The Phase III PALOMA-3 trial showed that Ibrance (palbociclib) plus fulvestrant significantly boosted progression-free survival compared to fulvestrant/placebo in women with hormone receptor positive, human epidermal growth factor receptor 2 negative (HER2-) metastatic breast cancer, whose disease had worsened during or after endocrine therapy.

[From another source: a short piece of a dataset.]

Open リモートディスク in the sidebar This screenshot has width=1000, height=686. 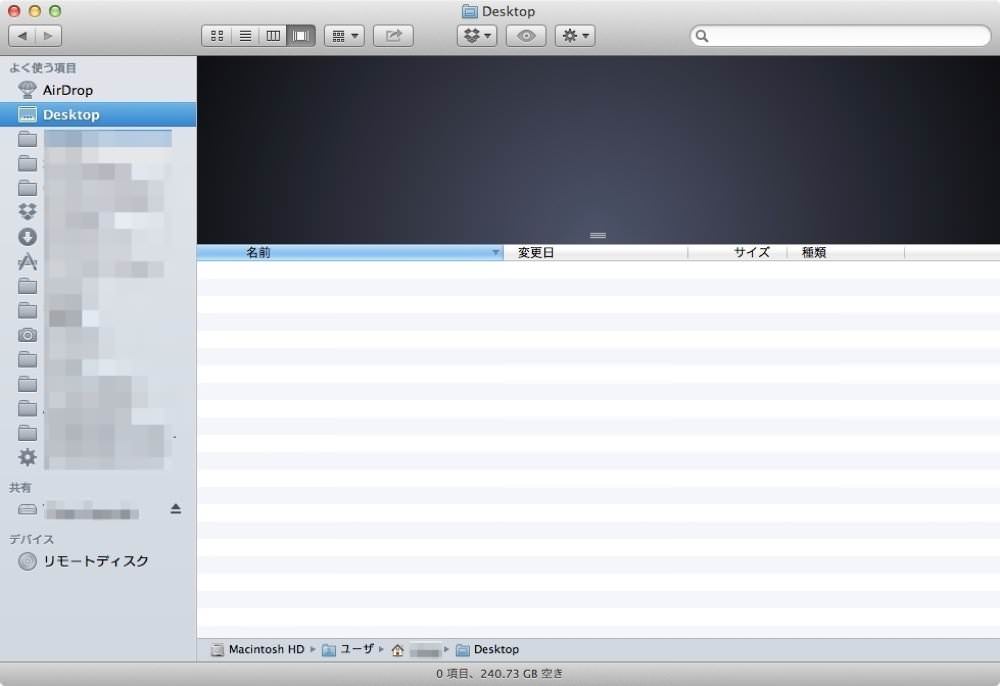pyautogui.click(x=98, y=561)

Pfizer notes that these are the first randomised Phase III trial results for Ibrance, a novel medicine that inhibits the enzymes CDK4 and CDK6. The drug won FDA accelerated approval earlier this year as a first-line treatment (in combination with Novartis’ Femara [letrozole]) for women with advanced or metastatic oestrogen receptor positive, ER+/HER2- breast cancer, but this was based on mid-stage data.
A full set of results will be submitted for presentation at the American Society of Clinical Oncology (ASCO) 2015 Annual Meeting later this year, the drug giant said, also noting that it is “engaging in discussions with health authorities regarding a regulatory path forward”.
Ibrance has already been forecast a future blockbuster, with annual peak sales of up to $5 billion; approval in the second-line setting would likely further strengthen its position in the market.